Un coleccionista de Sarajevo fue su siguiente propietario. Un día, en mitad de un camino, el coche se detuvo. Un campesino se ofreció para remolcarle hasta un taller con su carro de bueyes, pero inexplicablemente el coche se puso en funcionamiento cuando lo arrastraban atropellando al carro y las bestias, para acabar cayendo por un terraplen, muriendo su dueño a consecuencia de las heridas.
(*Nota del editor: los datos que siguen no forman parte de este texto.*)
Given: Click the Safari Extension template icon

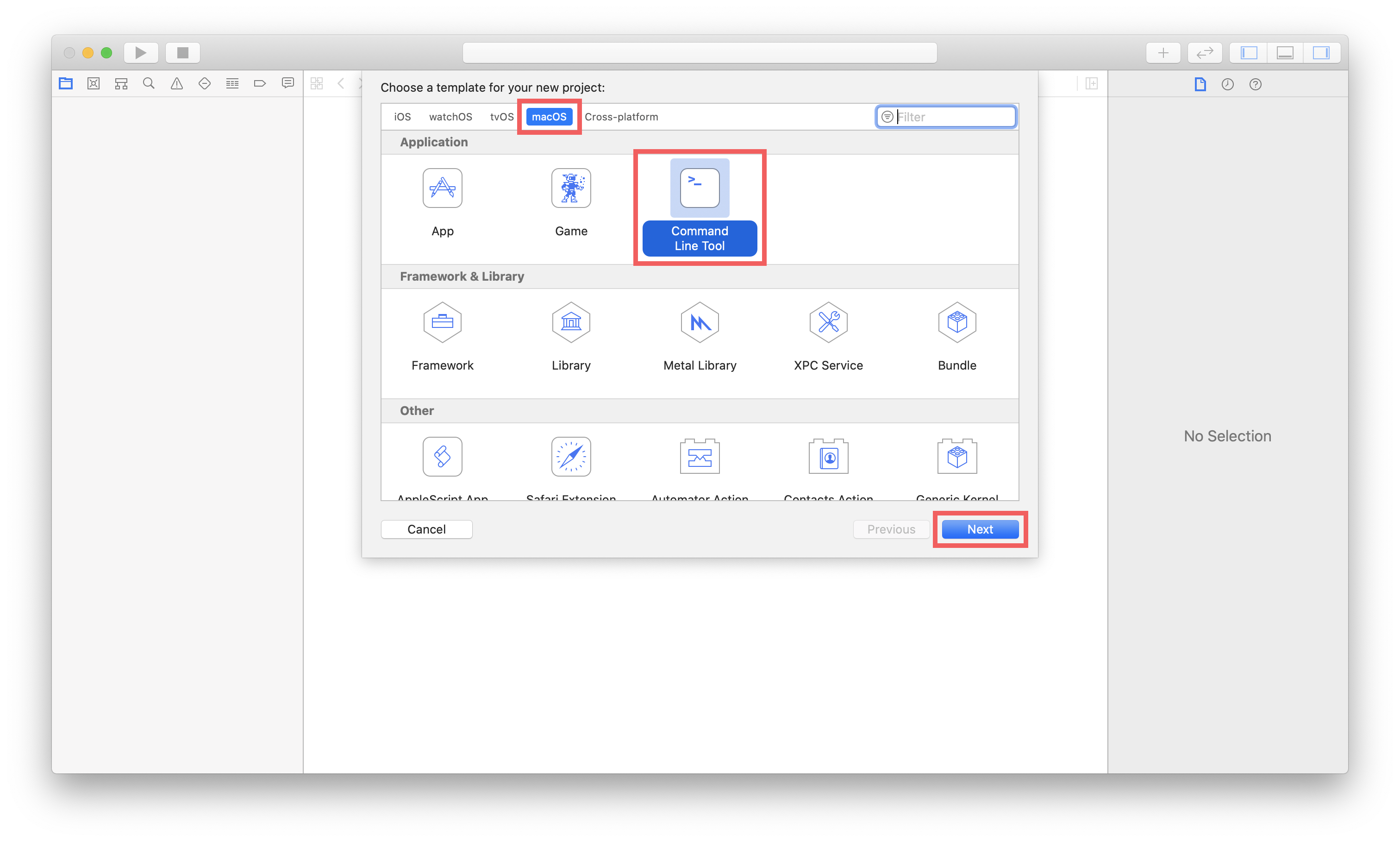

Tras esta nueva tragedia, Tiber Hirshfield, propietario de una casa de coches de alquiler, lo reparó para usarlo en su negocio. Lo puso a punto y lo cambió de color, pintándolo de azul. Al principio todo parecía ir bien, como si el color hubiera ahuyentado el gafe, pero llevando a seis personas a una boda, chocó con otro automóvil que venía en dirección contraria. Cuatro de los ocupantes fallecieron en el siniestro, entre ellos el propio Hirshfield.

Finalmente el gobierno austriaco lo adquirió para exhibirlo en un museo, devolviéndole el color original que lucía cuando se perpetró el magnicidio de 1914. Sin embargo la leyenda negra de esta limusina siguió su tétrico camino. El museo fue intensamente bombardeado durante la Segunda Guerra Mundial, quedando reducido a escombros humeantes, y entre los escasos fondos que se pudieron salvar estaba el Gräf und Stift Double Phaeton, por supuesto. Un detalle que abunda en la leyenda de este automóvil es su matrícula, que coincide con la fecha en la que se firmó el armisticio de la I Guerra Mundial.

Hoy en día todavía está expuesto en la capital austriaca… aunque no invitamos a nadie a acercarse a él. Quien quiera, que lo haga bajo su propia responsabilidad.